Na qualidade de diretor da Comissão de Direito Urbanístico da OAB – Jabaquara e corretor de imóveis, não poderia deixar de me manifestar a respeito da tragédia ocorrida em 1º de maio de 2018.

O desabamento de um edifício que fora ocupado irregularmente após longo período de vacância, expõe não somente a questão das ocupações irregulares, mas também de como toda a sociedade em conjunto com todas as esferas de governo devem agir para repensar a ocupação do espaço imobiliário da cidade.

A Constituição Federal em seu artigo 182 é muito clara que a função social é um dos pilares da política de urbanismo a ser realizada por todos os municípios brasileiros.

Art. 182. A política de desenvolvimento urbano, executada pelo Poder Público municipal, conforme diretrizes gerais fixadas em lei, tem por objetivo ordenar o pleno desenvolvimento das funções sociais da cidade e garantir o bem-estar de seus habitantes.

Um imóvel ocioso, não cumpre nem com sua função funcional e menos ainda com sua função social. Quase sempre sem manutenção adequada, estando assim sujeito à deterioração pelo tempo, trazendo consequências tanto sociais como ambientais, uma vez que um bem imóvel em estado de deterioração também traz consigo consequências na esfera ambiental. Sem manutenção, um imóvel ocioso traz uma série de consequências de saúde pública, por exemplo, uma vez que vários componentes empregados na construção deterioram (aço, gesso, pedras, areia etc.) poluindo assim o solo, bem como trazendo infestação de ratos e insetos, que podem trazer uma série de consequências nefastas à saúde dos munícipes.

O Direito Urbanístico se preocupa com a persecução de um objeto de se criar uma cidade viável sendo que os imóveis só cumprirão com sua função social nos casos em que se destinem à trabalho, recreação ou habitação.

## Registros extraídos
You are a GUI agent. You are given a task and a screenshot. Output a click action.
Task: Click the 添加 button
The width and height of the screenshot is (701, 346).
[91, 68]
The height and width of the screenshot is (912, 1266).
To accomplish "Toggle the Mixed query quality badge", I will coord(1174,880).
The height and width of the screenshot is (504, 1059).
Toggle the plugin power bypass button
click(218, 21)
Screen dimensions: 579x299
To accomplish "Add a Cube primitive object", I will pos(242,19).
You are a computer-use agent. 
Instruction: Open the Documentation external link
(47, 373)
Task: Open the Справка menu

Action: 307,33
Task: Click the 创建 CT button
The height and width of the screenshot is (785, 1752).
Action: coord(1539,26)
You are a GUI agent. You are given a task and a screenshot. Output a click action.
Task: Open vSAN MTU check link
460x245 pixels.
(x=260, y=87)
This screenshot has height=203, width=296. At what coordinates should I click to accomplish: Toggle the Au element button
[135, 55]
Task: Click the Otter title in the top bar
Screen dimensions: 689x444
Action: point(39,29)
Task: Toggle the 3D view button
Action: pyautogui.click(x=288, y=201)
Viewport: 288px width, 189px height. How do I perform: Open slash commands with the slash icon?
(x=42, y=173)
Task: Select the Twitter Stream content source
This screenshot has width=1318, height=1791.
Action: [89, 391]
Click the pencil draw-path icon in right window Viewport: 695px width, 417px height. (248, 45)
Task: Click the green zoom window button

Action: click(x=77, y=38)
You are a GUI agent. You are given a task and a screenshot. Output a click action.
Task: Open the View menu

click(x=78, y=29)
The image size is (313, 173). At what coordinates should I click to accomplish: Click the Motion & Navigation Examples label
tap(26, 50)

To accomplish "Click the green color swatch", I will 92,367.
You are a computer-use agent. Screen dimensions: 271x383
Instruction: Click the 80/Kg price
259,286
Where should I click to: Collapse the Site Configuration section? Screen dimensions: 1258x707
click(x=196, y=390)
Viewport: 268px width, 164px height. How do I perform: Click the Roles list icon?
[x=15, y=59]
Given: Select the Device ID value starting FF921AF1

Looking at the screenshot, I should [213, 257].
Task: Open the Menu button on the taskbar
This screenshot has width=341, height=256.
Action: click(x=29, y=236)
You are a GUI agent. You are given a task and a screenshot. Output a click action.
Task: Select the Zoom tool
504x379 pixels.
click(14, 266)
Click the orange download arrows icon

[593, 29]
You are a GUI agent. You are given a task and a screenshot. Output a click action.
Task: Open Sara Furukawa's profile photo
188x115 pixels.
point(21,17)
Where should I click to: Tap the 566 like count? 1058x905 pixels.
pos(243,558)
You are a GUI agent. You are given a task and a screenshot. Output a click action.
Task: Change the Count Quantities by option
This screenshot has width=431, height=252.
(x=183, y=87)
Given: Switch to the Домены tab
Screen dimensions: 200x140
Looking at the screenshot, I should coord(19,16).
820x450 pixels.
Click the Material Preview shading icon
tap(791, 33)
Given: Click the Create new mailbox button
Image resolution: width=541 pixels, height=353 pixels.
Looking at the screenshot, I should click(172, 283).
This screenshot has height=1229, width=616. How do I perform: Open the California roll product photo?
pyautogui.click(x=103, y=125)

## Tarefa a resolver
Dê continuidade ao texto sobre a função social dos imóveis urbanos, começando logo após a sua última frase. Os registros foram obtidos de uma fonte diferente.

## Resposta à tarefa
Bem como ocorria com o Edifício Wilton Paes de Almeida, muitos imóveis paulistanos são de grande valor histórico e arquitetônico e por isso são tombados pelos órgãos de patrimônio histórico (IPHAN, COMPRESP E CONDEPHAAT). Infelizmente isso não impede que estejam em situação de total obsolescência – não servem mais para escritórios, pois carecem de recursos para implantação de sistemas de rede e ar condicionado, bem como não foram projetados com sistemas de segurança como Sprinkler para contenção de incêndios (o que muito provavelmente evitaria a tragédia ocorrida). Dada a idade e completo abandono quanto à conservação, também não preveem itens que trazem maior eficiência para a instalação de postos de trabalho, como piso elevado e aproveitamento de luz natural. Estes ajustes agregam valor ao imóvel e melhoram sua eficiência em relação ao uso de água e energia de tal maneira que custam menos aos ocupantes e dão maior qualidade aos usuários. Pensando de forma prática, por que uma empresa faria suas instalações em um local que não traz segurança, conforto e muito menos economia? Esses são alguns dos motivos para que imóveis como esse edifício tenham sido relegados ao esquecimento.


A meu ver os tombamentos podem ser relativizados, pois um prédio histórico em ruínas, pode entrar na História não por seu valor arquitetônico, mas por ter sido pivô de uma grande tragédia.


O centro de São Paulo é provido de infraestrutura que muitos novos bairros que surgiram com a expansão da cidade não possuem.

Por exemplo, os transportes sobre trilhos: o centro é repleto de estações de Metrô e CPTM. Bairros com prédios modernos como Cidade Monções, Chácara Flora, entre outros, ainda não tem o transporte público adequado, o que leva a estas novas regiões comerciais terem um fluxo de veículos enorme, causando congestionamentos quilométricos e desta forma denegrindo a qualidade de vida do cidadão paulistano.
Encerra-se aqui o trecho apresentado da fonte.